Weather permitting, every day, a flight of three Photographic Reconnaissance Spitfire IXs each fitted with a two camera oblique fan of 36in focal length and a single vertical 20in camera, flew at 25,000ft scanned the front. Typically, coverages of divisional frontages resulted in about 100 prints, usually delivered to the headquarters by a pilot dropping packages. During the early hours of 7 December, a brigade HQ interpretation lorry in V Corps was hit by a shell, killing an officer and severely wounding another. As the Germans tightened up their camouflage, information from interrogations was often followed by sorties to provide confirmation. As air photography grew into an important intelligence asset, more units insisted on having a photographic interpreter. Captain Alan Gilbert was attached to the 1st Free French Motorised Division and supported its commander, who always plotted his attacks based on intelligence provided by air photography, interrogation and topographic
analysis. Captain M.C. Matthews was attached to the 8th Indian Division:
The divisional section consisted of two officer PIs, two draughtsmen/clerks and two driver/batmen. Transport consisted of a three-ton office truck and a jeep. In practice, the section was often complemented by the addition of a surplus divisional section, and sometimes robbed to provide reinforcements for divisional sections. There were other divisions which on arrival had no experience of air photographs and more or less rejected their PI sections for some time. There was a tendency sometimes in the opposite direction when the PI was regarded as a miracle worker and expected to find things which did not exist or others which would never be visible, or worse still, both.

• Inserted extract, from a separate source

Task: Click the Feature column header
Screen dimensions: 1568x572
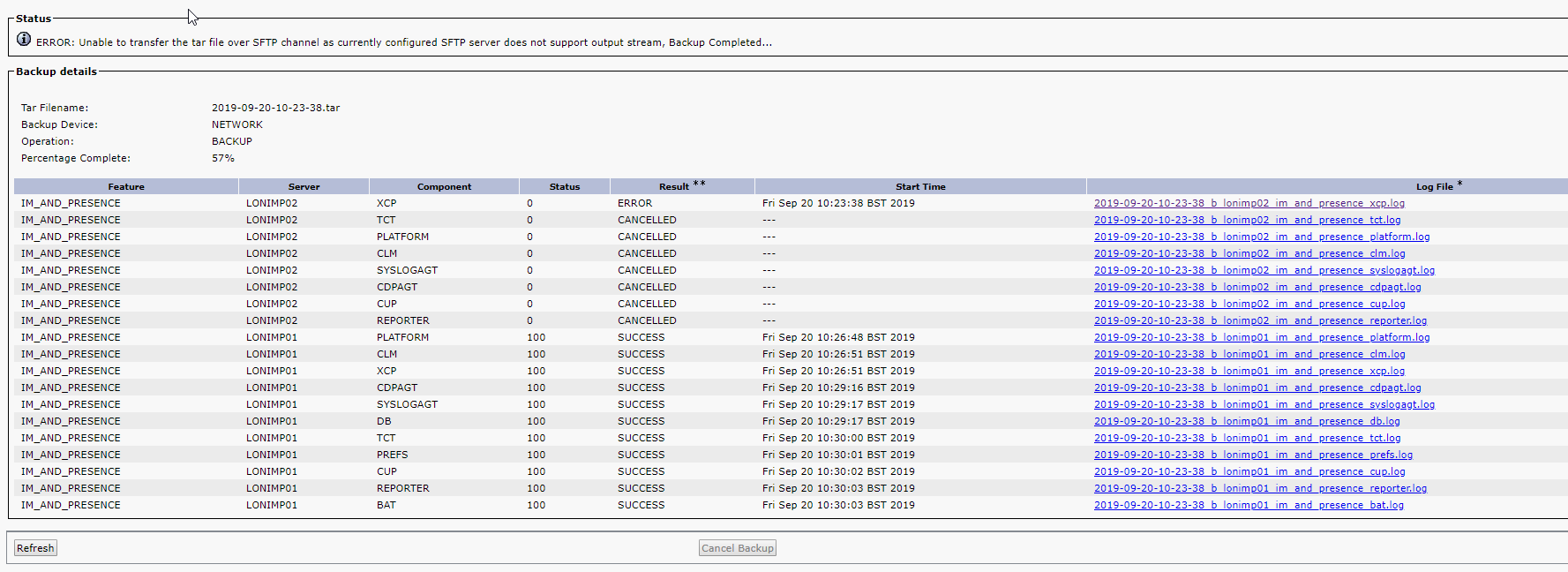Action: pyautogui.click(x=126, y=186)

An interesting German order was captured near Ortona:
The enemy are taking air photographs every day so that they know as much about our positions as any one of us. To reduce this leakage of information you must avoid making footpaths and you must carefully camouflage your positions. In particular, you must avoid exposing your bare backside during the daytime as they would be clearly visible on the photographs and might pinpoint our positions.
In February 1944, the joint Allied Mediterranean Photographic Interpretation Centre subdivided into East operating from Cairo and West from Foggia, where Major Tim Ashby controlled the tasking and distribution of photography to the 5th Army Interpretation Centre, which was commanded by Lieutenant Colonel Frederick Fugelsang, and to the Eighth Army Photographic Interpretation Unit.